Situational performance anxiety

Usually transitioning from foreplay to sex. I start spectatoring and telling myself to just stay hard, that usually starts the downward spiral for me. But it can also happen before foreplay even begins.

I tend to put pressure on myself to always be going, and if for whatever reason we stop to change position or take a break, I get so anxious that my erection is going to fail that is ruins the mood.

That feeling of being rushed and fear of stopping stops me from relaxing and enjoying the moment.

So it happens when my girlfriend and I break up and I tend to get anxiety from the situation and then once we get back together, it won’t work at all

I don’t like getting naked before I’m hard, because it makes me feel more aware about my penis and the fact that it isn’t ready. I also don’t really like being under blankets. It just makes things more tricky for some reason, and less visual. On the plus side, I like starting things while standing, and undressing each other while standing.

As soon as my clothes start to come off I become anxious and start to lose my erection

Her making me orgasm first… penetrative sex rarely leads to an orgasm for girls (at least I find that) so if I can do other things to make her cum first, I feel like I can just enjoy it…

Hey I totally agree with you on that one man! Had sex multiple times before without issues but one time when I was drunk I wasn’t able to get hard and what ypu’ve described above has been an issue since even when sober… I just start spectating as soon as anything even begins lol… I see this was written a few months ago - have you made any progress or is there anything that has helped ?

Condom anxiety is real
I’ve always lost it only when I’ve put a condom on. I’ve been hard as wood before, the moment I put it on it’s gone. It gets in my head

thinking about coming too early

Looking for or Putting condoms, girls playing hard to get, when they want to touch it while it’s still soft

My wife and I have been together almost 20 years. We have children and sometimes sort breaks between foreplay and sex can break our flow of sex. This might be a toilet break or a feeling that I need to go to the toilet first. Or just getting up to lock the door so the kids don’t walk in during.

Its ok When i use ed medicine otherwise i can’t maintain my erection

Im in a stable relationship and have had a vasectomy so don’t use condoms. My main triggers are transitioning from foreplay to penetrative sex either missionary or cowgirl. I can withdraw and play some more but it’s a vicious cycle. When I’m soft, I’m worried it will stay soft and when I’m hard, I’m worried it will go soft. All from spectatoring.

Condoms have definitely been negative for me. Anxiety kicks in pretty much whenever the next move is made, whether it’s me or by her (so basically all of sex). I understand that I gotta break down these hyper masculine facades, but if I’m a skinny healthy 24 year old, I’d hope I can still pull off having sex even if a certain partner isn’t the best at it

For me its the transition between foreplay and sex. During foreplay everything goes great, rock solid, all good. But right when its about to happen, my mind thinks “this is it, here it comes”, and then the pressure is on and this is when spectating and subsequent fight or flight happens.

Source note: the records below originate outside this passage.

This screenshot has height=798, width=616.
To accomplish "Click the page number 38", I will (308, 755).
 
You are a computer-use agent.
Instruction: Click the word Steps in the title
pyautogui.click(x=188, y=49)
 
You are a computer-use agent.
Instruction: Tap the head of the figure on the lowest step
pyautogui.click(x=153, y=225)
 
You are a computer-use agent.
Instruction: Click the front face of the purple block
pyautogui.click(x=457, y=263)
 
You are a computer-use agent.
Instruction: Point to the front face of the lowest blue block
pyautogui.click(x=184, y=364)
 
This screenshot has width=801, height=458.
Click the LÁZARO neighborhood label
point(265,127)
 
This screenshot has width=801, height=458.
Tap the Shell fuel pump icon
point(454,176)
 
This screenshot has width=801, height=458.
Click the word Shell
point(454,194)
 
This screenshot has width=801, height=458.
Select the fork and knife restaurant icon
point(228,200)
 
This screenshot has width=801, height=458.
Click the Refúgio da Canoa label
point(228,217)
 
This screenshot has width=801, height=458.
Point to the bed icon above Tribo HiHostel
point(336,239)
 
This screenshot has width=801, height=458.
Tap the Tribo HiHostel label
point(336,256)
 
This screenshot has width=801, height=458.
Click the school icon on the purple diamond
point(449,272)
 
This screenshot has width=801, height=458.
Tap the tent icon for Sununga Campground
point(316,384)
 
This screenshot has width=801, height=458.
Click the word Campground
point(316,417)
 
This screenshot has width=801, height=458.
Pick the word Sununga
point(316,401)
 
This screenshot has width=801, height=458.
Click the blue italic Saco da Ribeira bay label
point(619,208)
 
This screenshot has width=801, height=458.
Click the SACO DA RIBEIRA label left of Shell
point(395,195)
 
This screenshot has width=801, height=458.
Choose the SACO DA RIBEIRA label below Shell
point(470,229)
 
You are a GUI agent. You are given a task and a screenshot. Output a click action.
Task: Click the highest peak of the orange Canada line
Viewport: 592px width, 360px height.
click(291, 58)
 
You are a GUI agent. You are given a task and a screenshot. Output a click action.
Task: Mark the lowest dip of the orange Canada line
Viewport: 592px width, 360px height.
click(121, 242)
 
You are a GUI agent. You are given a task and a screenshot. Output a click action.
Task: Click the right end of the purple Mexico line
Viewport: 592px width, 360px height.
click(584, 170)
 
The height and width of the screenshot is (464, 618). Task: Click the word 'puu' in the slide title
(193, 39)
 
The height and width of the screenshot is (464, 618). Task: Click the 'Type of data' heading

  • When she tells me how bad she wants it before sex
  • When we start being intimate and touching each other because I feel like I should start to feel myself getting hard
  • When I try to penetrate because it’s the moment of truth

Being in the bath with my partner

Transitioning from foreplay to intercourse is where I sense the spectatoring begin. I have competing thoughts around should I take the lead or let my partner in effort to keep my mind focused on the moment. I
need another round of foreplay to get it hard again

The biggest thing I have found is confidence, of it’s with someone new I usually don’t cum even if I do get hard. I am so worried about upsetting or cumming to quickly or just not being adequate for them. Never feels like enough.